What’s hoarding toilet papers got to do a fatal flu virus outbreak? Good ol’ media.
The year is 2020.
A flu virus, the deadliest in history, by the name of COVID-19 has infected and wiped out 99.9 percent of the world’s population.
At the same time, the aliens have decided to pay our planet a visit.
At arrival, they find the streets strangely quiet— shops, restaurants, cafes, stores all are shut down. The houses are empty. As the aliens make their way from one house to the next, they discover piles of items labeled toilet paper.
They are puzzled.
They figure Google would have an answer and search online for the definition of ‘toilet paper’— “paper in sheets or on a roll for wiping oneself clean after urination or defecation.”
The aliens are puzzled once again.
When stories of COVID-19 first began making headlines, you know about a lifetime ago now, there were viral news coverage of people walking out of major supermarkets with shopping carts full of paper in sheets or on a roll for wiping oneself clean after urination or defecation.
Never mind the irrelevancy of toilet papers during a pandemic, an economic breakdown and/or potential apocalypse. If other people are doing it, and it’s on the news, well, you better run to Walmart, fight people for the last pack on the shelf, scream at the store clerk for the empty shelfs, and by all means get you some toilet paper, or be the last one standing without toilet papers while the world burns to the ground.
I mean, what other options do we have? The world is ending and we need toilet paper.
I don’t blame people.
I blame the atrocity that is news media.
Without downplaying the social, political, and economical ramifications of COVID-19, it is important to be critical of the way information is disseminated, especially on the news and social media platforms.
The main objective of the media isn’t to inform and educate citizens but rather it is to increase viewership to attract advertisement dollars. In other words, the media is in the business of the attention economy.
Per business-as-usual, the media took full advantage of COVID-19 to spread fear and create panic. Why? Fear sells, and if running out of toilet paper as the world ends is our biggest fear, well, so be it.
Money talks, and the news speaks fluent.
Since it’s easier to change ourselves than to change the world, it is important to be critical of what information we choose to consume, and find alternative sources to stay informed while avoiding media hysteria.
As someone who quit the news since 2016, here’s what has worked for me: Choose a news source carefully, and keep it simple.

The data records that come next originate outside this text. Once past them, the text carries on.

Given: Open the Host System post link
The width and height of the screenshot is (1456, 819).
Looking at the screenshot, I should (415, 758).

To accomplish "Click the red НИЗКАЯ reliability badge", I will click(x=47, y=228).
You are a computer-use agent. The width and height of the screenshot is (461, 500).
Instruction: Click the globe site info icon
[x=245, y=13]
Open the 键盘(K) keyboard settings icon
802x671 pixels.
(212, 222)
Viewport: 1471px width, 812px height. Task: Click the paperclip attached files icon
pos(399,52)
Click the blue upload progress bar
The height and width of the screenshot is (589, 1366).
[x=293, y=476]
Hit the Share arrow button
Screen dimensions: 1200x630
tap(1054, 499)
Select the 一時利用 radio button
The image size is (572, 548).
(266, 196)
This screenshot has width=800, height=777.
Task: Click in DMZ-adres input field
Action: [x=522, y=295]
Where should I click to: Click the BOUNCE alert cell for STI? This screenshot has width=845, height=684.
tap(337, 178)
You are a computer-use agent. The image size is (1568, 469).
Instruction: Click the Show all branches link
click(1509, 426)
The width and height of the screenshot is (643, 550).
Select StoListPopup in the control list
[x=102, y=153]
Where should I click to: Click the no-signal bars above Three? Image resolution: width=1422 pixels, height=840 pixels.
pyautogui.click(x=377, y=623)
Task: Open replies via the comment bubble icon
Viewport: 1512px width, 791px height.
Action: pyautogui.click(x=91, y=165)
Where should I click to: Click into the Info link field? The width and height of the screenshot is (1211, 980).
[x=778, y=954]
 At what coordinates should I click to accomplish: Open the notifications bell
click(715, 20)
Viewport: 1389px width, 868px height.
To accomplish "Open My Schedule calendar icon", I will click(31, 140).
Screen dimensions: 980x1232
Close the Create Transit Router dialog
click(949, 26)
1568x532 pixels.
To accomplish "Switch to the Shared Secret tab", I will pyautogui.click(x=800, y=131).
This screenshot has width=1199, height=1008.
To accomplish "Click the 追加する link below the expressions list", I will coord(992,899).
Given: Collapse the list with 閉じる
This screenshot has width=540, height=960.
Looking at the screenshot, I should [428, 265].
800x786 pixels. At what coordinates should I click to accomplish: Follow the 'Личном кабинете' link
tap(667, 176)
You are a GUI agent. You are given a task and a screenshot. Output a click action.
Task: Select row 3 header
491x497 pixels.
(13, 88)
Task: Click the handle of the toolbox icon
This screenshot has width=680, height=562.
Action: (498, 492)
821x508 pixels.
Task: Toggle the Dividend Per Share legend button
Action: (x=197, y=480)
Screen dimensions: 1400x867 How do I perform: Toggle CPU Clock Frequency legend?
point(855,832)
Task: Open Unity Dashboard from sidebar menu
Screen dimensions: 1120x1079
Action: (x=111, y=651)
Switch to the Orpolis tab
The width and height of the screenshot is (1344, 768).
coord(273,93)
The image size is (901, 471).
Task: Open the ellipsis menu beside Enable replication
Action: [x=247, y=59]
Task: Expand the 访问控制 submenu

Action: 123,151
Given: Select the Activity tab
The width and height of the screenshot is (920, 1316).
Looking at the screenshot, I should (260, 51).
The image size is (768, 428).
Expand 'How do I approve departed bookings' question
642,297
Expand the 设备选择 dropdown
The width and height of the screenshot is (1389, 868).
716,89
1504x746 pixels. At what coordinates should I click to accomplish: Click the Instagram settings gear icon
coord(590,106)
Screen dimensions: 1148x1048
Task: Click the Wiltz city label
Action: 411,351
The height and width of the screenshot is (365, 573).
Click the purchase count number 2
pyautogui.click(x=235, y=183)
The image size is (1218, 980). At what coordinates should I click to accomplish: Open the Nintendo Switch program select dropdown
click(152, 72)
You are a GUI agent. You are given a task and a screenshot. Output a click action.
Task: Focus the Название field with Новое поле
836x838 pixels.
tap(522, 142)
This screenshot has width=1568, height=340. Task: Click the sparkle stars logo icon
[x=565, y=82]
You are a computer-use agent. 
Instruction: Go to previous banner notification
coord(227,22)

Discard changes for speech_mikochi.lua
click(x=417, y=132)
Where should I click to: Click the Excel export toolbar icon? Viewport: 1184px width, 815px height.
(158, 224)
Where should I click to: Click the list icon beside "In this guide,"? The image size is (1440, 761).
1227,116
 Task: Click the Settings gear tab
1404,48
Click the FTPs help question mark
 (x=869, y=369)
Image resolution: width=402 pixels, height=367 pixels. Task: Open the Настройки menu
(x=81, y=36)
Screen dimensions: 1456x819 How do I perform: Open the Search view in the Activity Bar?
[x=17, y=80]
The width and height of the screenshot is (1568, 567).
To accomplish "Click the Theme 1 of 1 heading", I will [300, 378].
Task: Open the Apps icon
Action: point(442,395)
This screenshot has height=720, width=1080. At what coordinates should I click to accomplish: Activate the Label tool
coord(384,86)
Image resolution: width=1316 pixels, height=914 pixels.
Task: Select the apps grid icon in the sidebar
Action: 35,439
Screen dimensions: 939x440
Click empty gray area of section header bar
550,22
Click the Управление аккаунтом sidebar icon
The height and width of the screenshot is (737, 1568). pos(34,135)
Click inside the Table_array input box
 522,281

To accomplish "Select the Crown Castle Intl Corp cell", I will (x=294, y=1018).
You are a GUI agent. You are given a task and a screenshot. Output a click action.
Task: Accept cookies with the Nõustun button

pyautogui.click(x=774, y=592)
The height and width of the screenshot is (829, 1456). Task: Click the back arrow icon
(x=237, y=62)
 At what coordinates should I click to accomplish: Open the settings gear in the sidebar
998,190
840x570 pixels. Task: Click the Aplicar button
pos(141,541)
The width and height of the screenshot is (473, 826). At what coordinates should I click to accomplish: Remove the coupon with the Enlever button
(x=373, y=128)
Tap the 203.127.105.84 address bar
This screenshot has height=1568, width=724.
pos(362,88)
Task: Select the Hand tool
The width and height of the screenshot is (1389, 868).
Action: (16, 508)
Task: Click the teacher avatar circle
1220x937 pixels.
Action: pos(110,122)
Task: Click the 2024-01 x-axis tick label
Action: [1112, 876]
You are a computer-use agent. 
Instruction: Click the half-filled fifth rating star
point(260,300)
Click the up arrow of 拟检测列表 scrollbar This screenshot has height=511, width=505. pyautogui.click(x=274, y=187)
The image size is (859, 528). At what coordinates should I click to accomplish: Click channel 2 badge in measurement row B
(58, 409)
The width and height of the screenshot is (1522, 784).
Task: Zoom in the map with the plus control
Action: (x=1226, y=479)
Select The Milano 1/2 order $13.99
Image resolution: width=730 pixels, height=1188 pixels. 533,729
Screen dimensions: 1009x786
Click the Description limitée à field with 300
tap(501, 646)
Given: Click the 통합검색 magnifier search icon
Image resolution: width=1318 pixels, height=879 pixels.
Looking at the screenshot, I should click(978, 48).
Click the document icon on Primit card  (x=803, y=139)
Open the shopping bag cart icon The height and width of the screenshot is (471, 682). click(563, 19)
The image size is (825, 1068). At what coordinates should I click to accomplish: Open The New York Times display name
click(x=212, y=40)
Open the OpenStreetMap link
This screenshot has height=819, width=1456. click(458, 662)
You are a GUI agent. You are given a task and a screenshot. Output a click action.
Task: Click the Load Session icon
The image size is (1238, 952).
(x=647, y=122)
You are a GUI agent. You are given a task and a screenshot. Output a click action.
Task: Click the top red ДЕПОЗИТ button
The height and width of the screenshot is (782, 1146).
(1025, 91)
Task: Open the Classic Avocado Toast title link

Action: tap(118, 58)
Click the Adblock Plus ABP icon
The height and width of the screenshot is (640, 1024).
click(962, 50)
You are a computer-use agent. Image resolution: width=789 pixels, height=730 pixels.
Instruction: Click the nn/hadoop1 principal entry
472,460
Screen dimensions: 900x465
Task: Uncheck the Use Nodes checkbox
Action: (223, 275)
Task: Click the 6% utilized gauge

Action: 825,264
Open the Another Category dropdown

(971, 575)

Podcasts have been a great way for me to stay informed on current events, and be presented with information in a concise, interesting, and mostly neutral manner.
As for COVID-19, after many weeks feeling wary of information online, and avoiding the news altogether, I knew staying uninformed about the pandemic just to protect my sanity wasn’t the answer. Right on time, one of my all time favourite podcasts, Stuff You Should Know, released an episode covering the pandemic: How COVID-19 Works.
The episode covered topics such as, the origins of COVID-19, how it’s spread, how different demographics are impacted by it, and what we can do to protect ourselves from the virus.
The hosts discussed COVID-19 in a way that was concise, interesting, and informative. Most importantly, listening to their conversation didn’t feel like I was being manipulated to feel or react one way or another about the pandemic.
Instead, the episode helped me make an informed decision and come to my own conclusion on how to deal with the pandemic; stay calm and follow safety recommendations.
It was that simple.
I haven’t read much news since the pandemic began, and all the important information reaches me one way or another anyway. I don’t need to bombard myself with information to be informed, and definitely not on a daily basis.
Simple is sufficient.
Wishing you good health, safety, and more outdoor time during these times, and always.